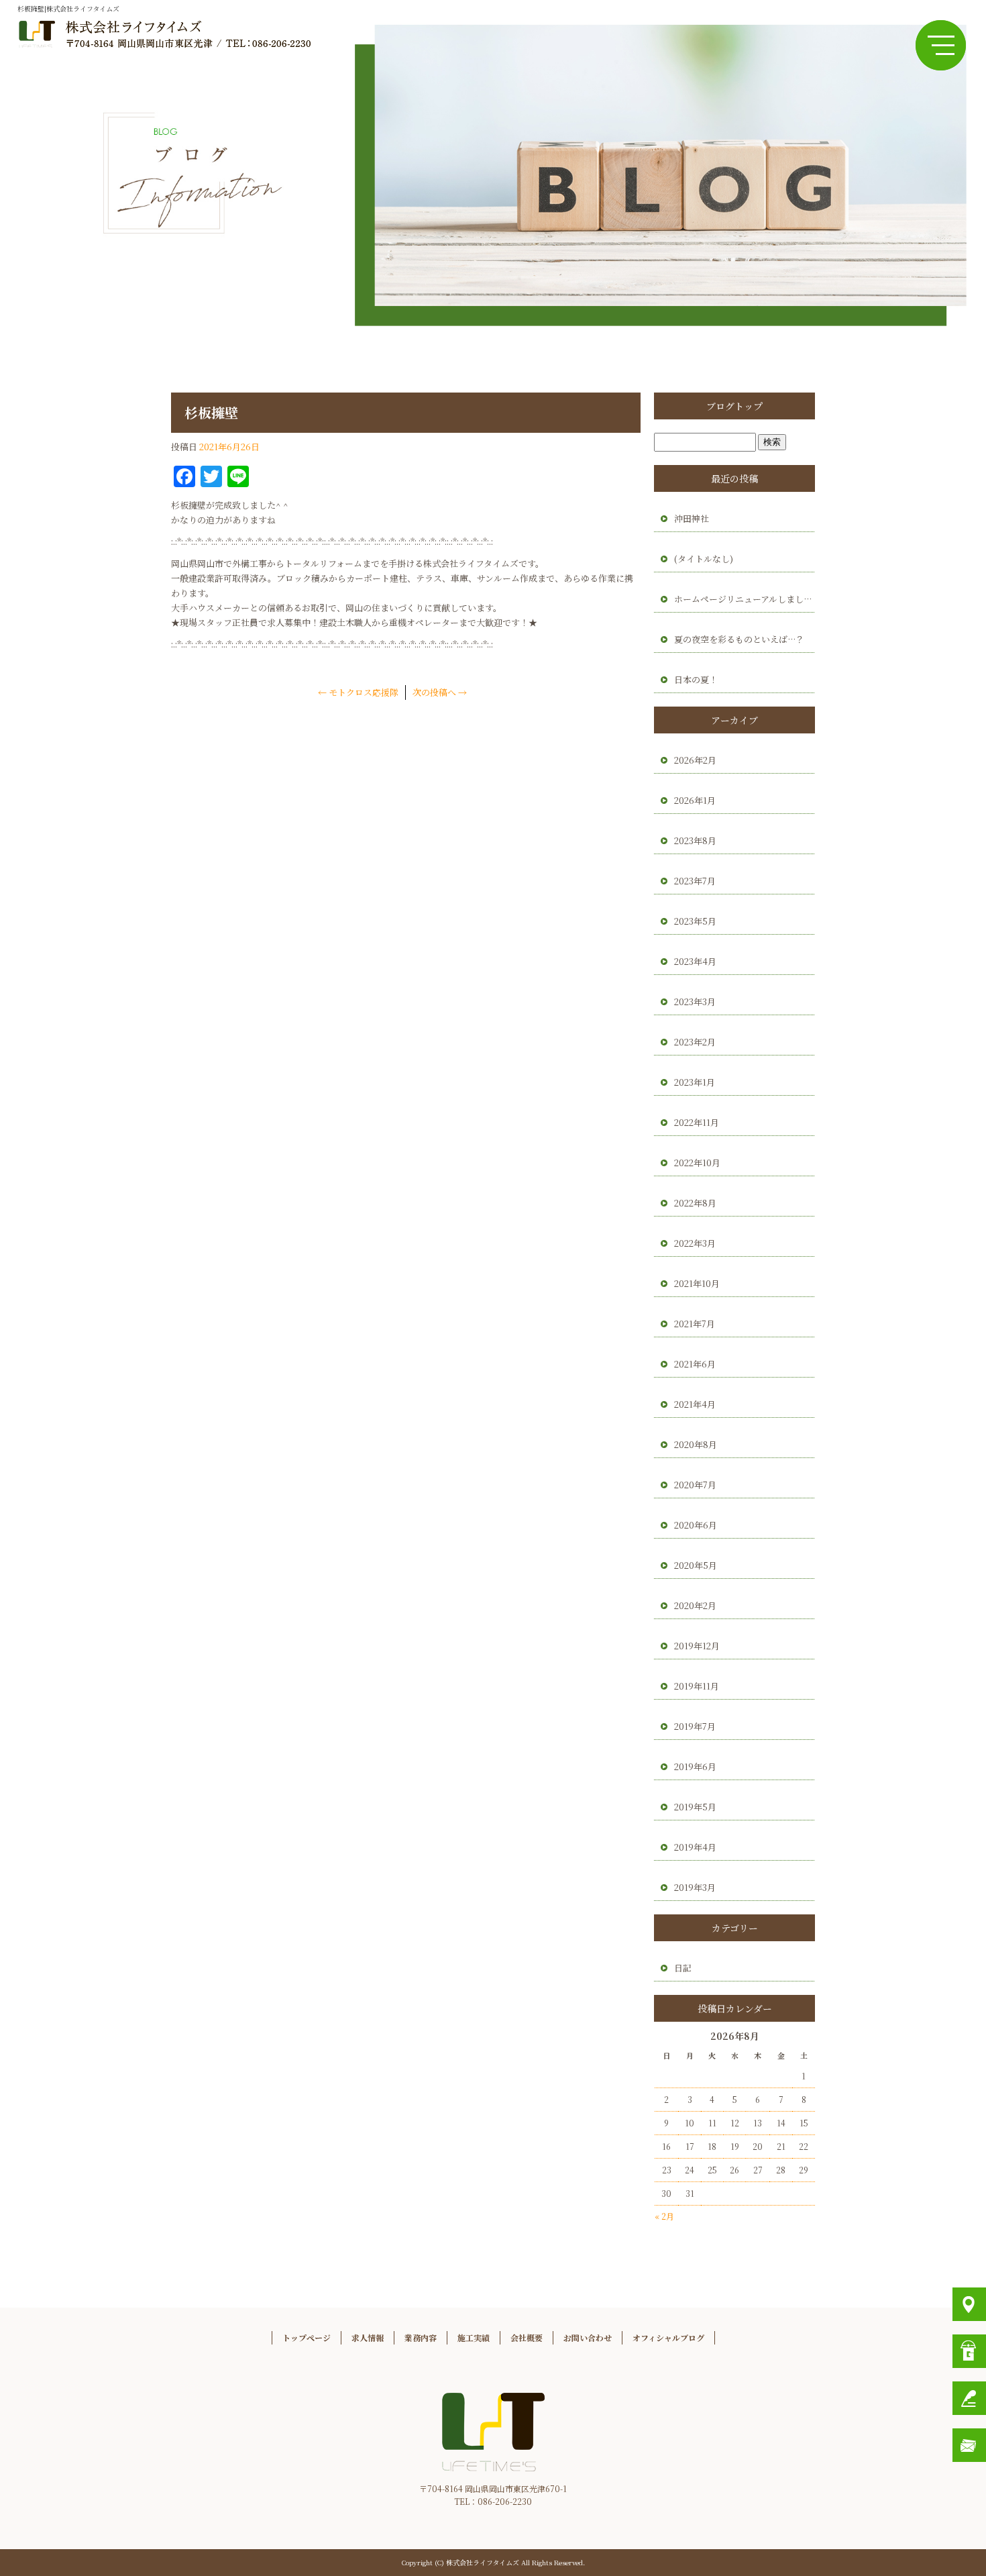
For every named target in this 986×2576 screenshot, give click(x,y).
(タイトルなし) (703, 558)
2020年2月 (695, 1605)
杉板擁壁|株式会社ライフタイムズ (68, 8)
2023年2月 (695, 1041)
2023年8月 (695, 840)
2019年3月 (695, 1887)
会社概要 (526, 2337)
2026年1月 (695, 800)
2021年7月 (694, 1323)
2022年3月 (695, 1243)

####

**WHAT TO WORK ON**
The data shown above must be printed again exactly, with no images included.

**EXERCISE RESULT**
For every named target in this 986×2576 screenshot, give click(x,y).
(タイトルなし) (703, 558)
2020年2月 (695, 1605)
杉板擁壁|株式会社ライフタイムズ (68, 8)
2023年2月 (695, 1041)
2023年8月 (695, 840)
2019年3月 (695, 1887)
会社概要 (526, 2337)
2026年1月 (695, 800)
2021年7月 (694, 1323)
2022年3月 (695, 1243)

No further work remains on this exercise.